If And was next, a sombre slow dance of sorts, then the contemplative and swirling Stardust, the band leaning into this sweet trance of a song. The band jammed behind her as she seemingly pulled bass notes out of the air, her entire set a sort of spell halfway between some other reality and ours as she asked who among us had magical hearts.

“This is for all the goddesses who are here,” she dedicated before Workin’ Woman Blues, a bookend to her earlier cover of the Carter Family’s Worried Man Blues.

Before the inspiring Astral Plane, she had more advice. “You have to wake up every morning and fearlessly shine!”

After she let loose Drink Up and Go Home, she echoed Houston again, “I will always love you, Edmonton!”

The answer to the question, what would happen if — in a good way — an A.I. designed an entire Australian blues rock band’s set to Try a Little Tenderness by Otis Redding, the Teskey Brothers were up third on the headliner bill.
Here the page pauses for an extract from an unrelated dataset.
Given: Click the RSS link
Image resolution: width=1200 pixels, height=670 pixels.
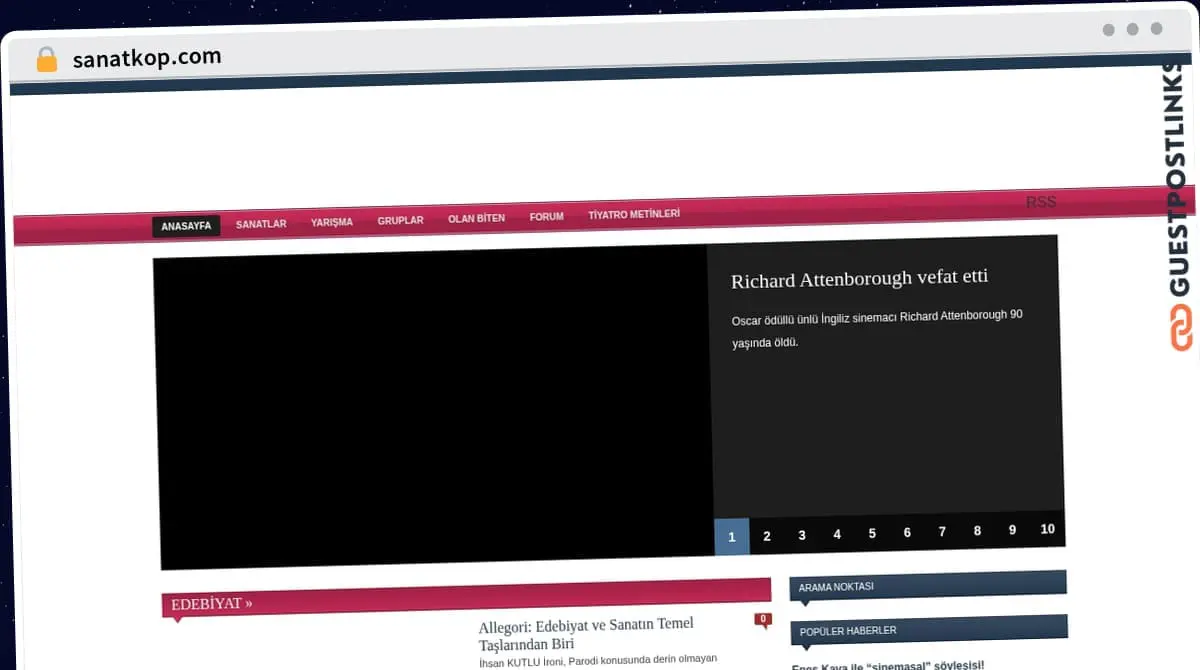Looking at the screenshot, I should 1040,202.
Slow build, explode. Slow build, explode. This was the pattern that got the entire crowd up on its feet by the last song, What Will Be, where singer Josh Teskey released the harmonica.
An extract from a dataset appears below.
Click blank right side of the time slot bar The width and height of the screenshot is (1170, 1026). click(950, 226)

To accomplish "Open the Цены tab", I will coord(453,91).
But we’re getting ahead of ourselves.

Opening with Remember the Time (not Michael Jackson’s version), then the sexy-breathy Oceans of Emotions, the first dynamic moment happened in the third song, I Get Up, where Josh — his guitar-playing brother Sam to his left — started to sing lower, and lower, and lower, coming out to the front of the stage and crouching down.
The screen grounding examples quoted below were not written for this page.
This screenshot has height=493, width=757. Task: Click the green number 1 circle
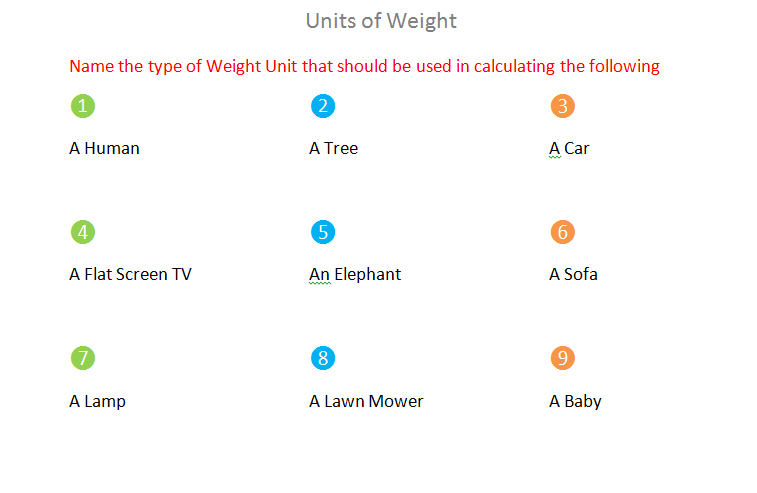tap(83, 106)
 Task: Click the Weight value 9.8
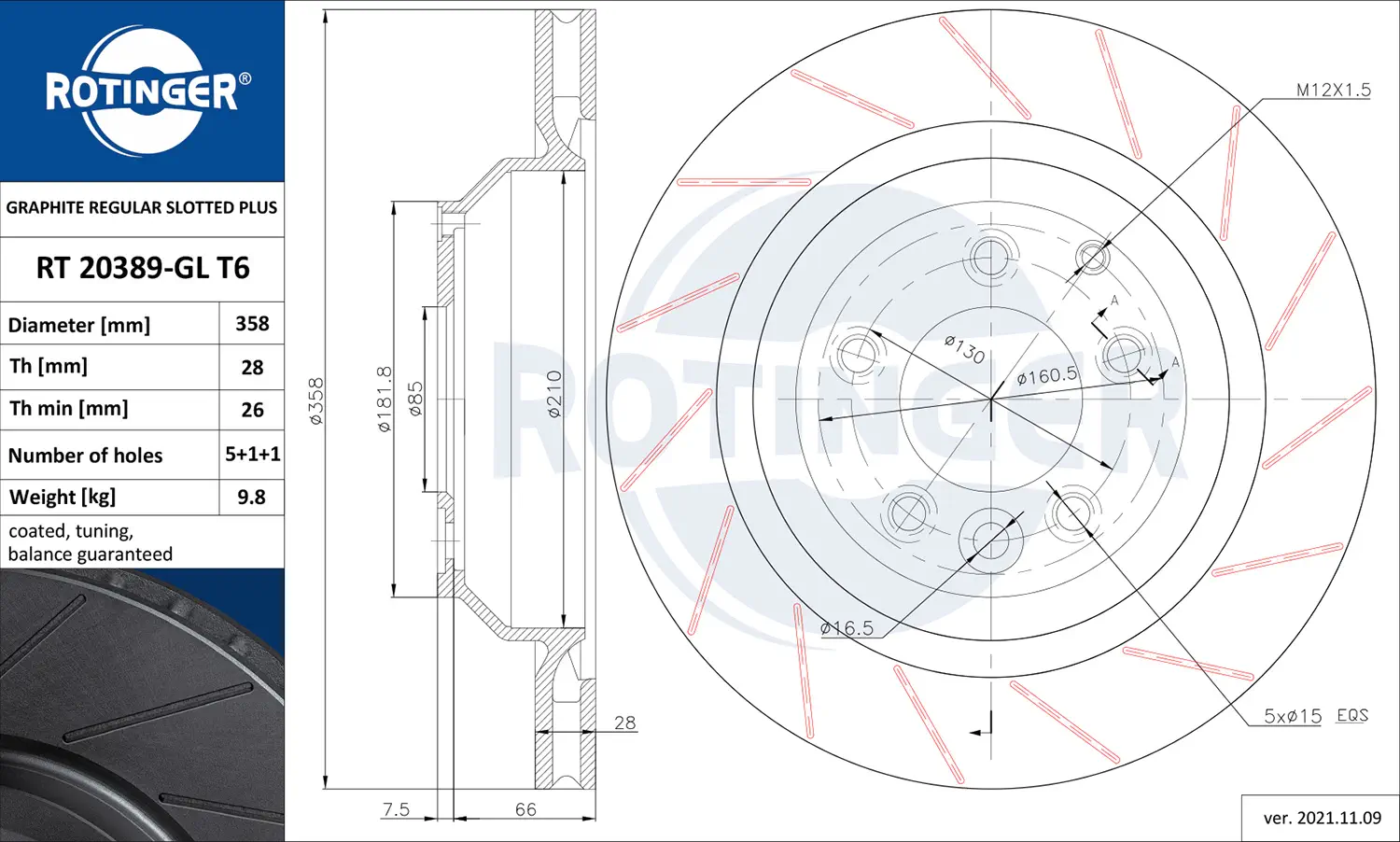click(x=251, y=497)
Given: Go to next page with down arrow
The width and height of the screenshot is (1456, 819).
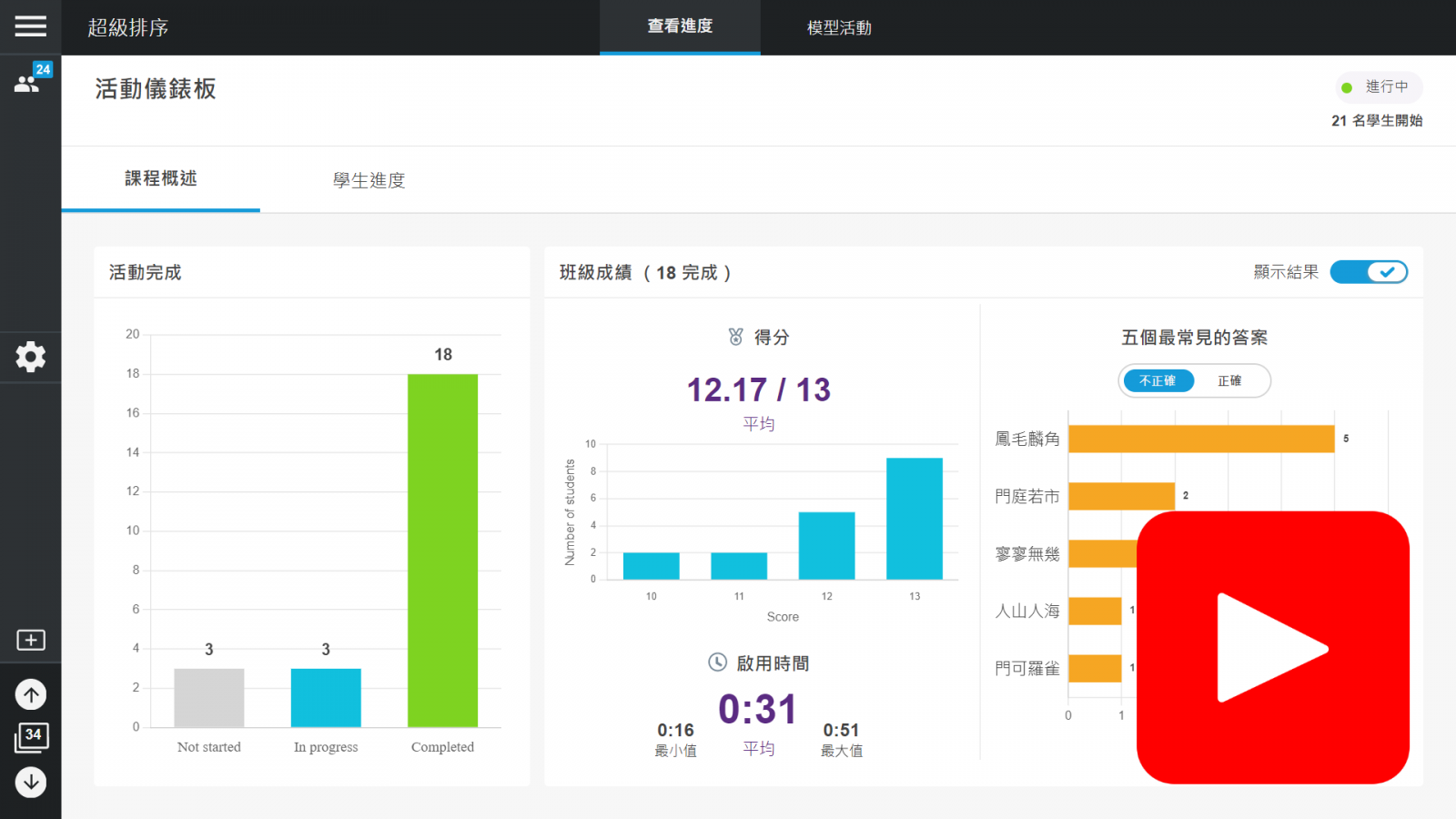Looking at the screenshot, I should [x=31, y=782].
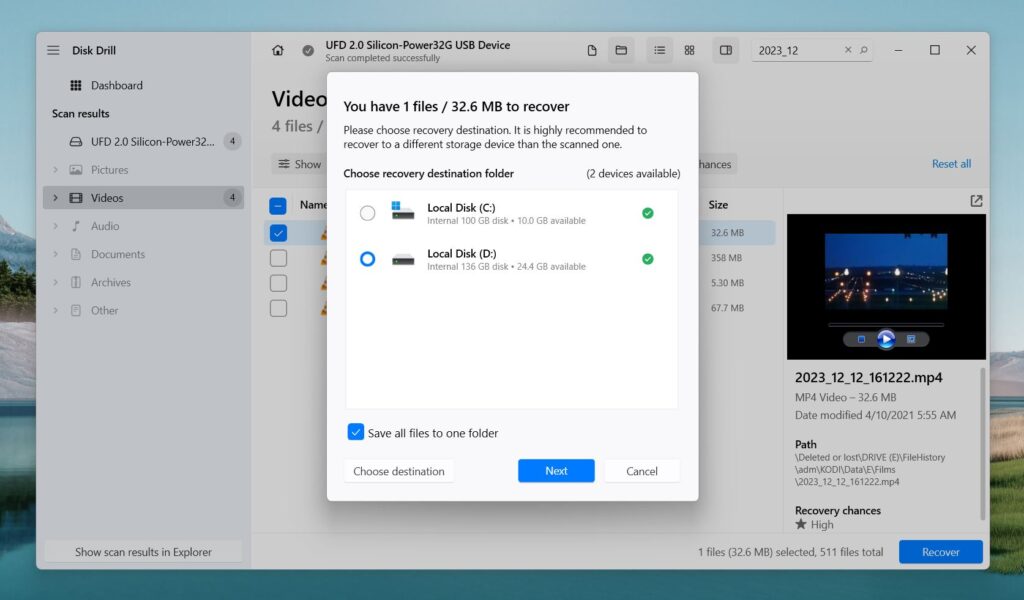Toggle the preview panel via split-view icon
1024x600 pixels.
click(x=725, y=49)
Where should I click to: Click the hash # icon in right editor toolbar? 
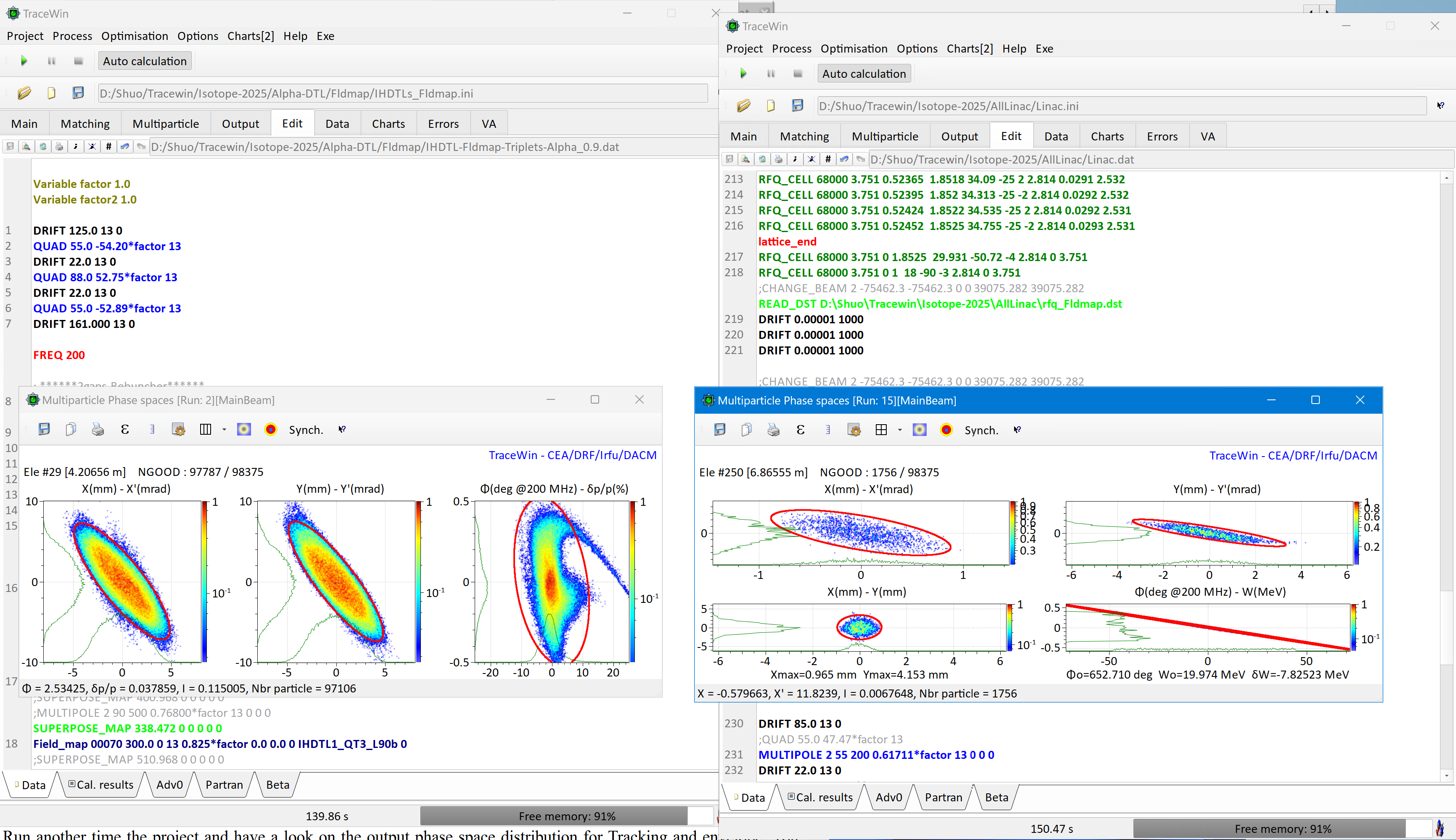pyautogui.click(x=828, y=159)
Rain, Caught Up and Drown in My Own Tears were next on the mid-tempo white soul train, then, for the penultimate Paint My Heart, things turned up a notch.

“We’re gonna get a bit freaky,” Josh said, which didn’t seem to be true until a funky blues breakdown appeared, Sam finally having his day as the seven-piece band, horn section included, summoned that rare thing around here, pure rock and roll.

This got all the goblins in the crowd yelling and hissing, of course, and when the song switched back to the Saturday night chillout, Josh offered a long caterwauling last note for dessert.

One of the standouts of this year’s fest, the Ruen Brothers did a soaring tweener set before the mighty final act.

The night had gotten a little behind schedule and slightly sleepy, but the raunchy-hilarious Old Crown Medicine Show smashed in like a mechanical bull, a very appropriate way to end Saturday.

First up in a whirl of beards and white cowboy hats was Ketch Secor, who we saw earlier, singing — nay screaming — Cocaine Habit.

To cement the adult themes straight outta Virginia, Alabama High-Test came next, Secor’s tongue wagging amid the fiddle mayhem, showing earlier efforts how a harmonica should be played.

Down Home Girl sung by Corey Younts, was next, then Humdinger, summoning “wine, whiskey, women and beer” — what is this, Big Valley Jamboree?

A cover of Proud Mary followed, then Great Balls of Fire, and honestly, it’s probably time to head into that madness and get dancing.

But know this: Old Crow Medicine Show is back so soon for a reason: they totally know how to party, Alberta style.